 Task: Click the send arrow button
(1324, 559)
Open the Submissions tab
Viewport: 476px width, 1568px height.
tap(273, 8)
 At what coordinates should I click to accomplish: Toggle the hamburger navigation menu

○ ○ ○ ○ ○ ○ ○

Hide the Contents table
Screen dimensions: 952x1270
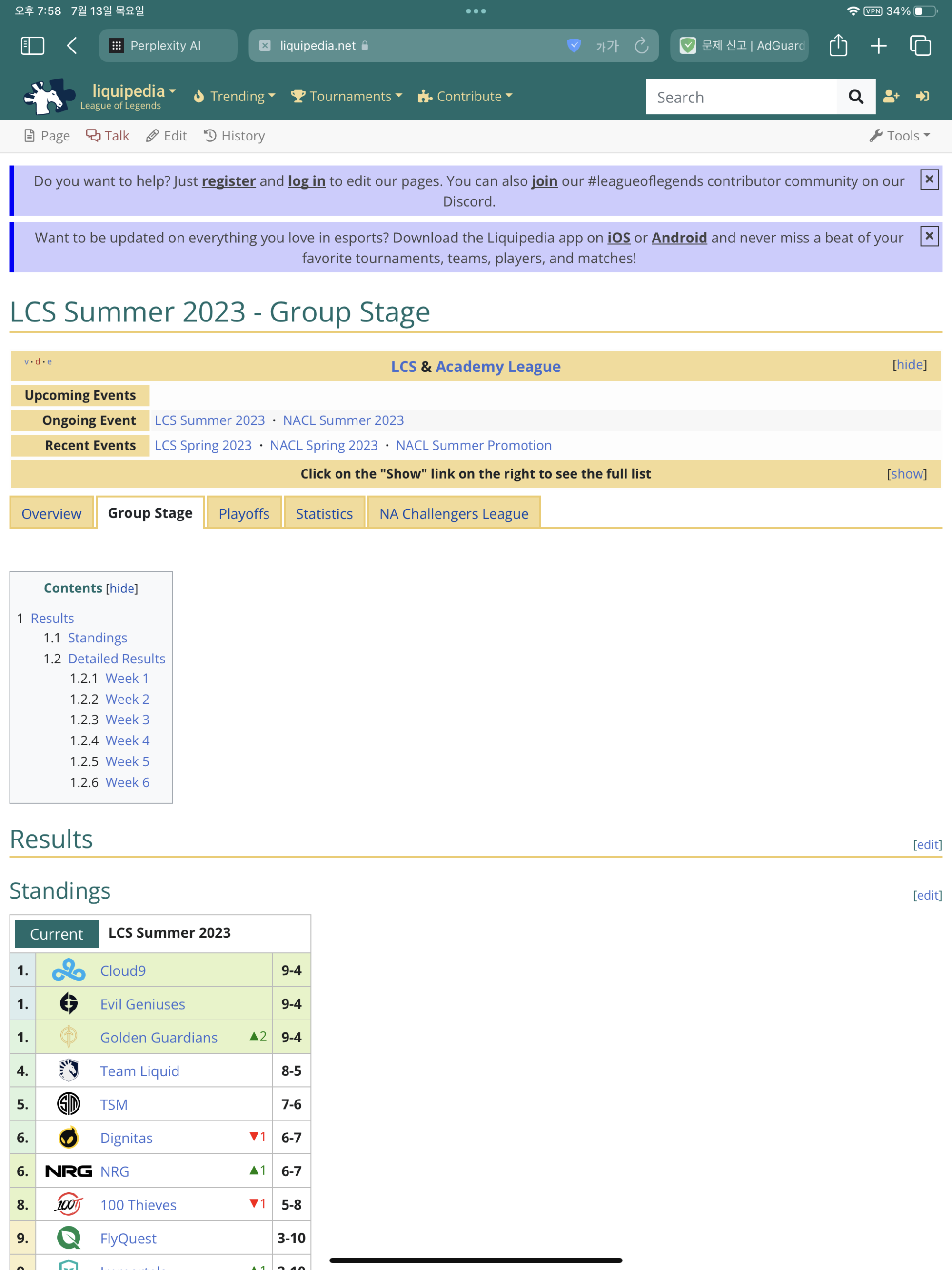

○ ○ ○ ○ ○ ○ ○

#### The task:
Among the entries above, the lines between the ones containing "Task: Click the send arrow button" and "At what coordinates", inclusive, are to be transcribed exactly. No other line is to be given.

#### Answer:
 Task: Click the send arrow button
(1324, 559)
Open the Submissions tab
Viewport: 476px width, 1568px height.
tap(273, 8)
 At what coordinates should I click to accomplish: Toggle the hamburger navigation menu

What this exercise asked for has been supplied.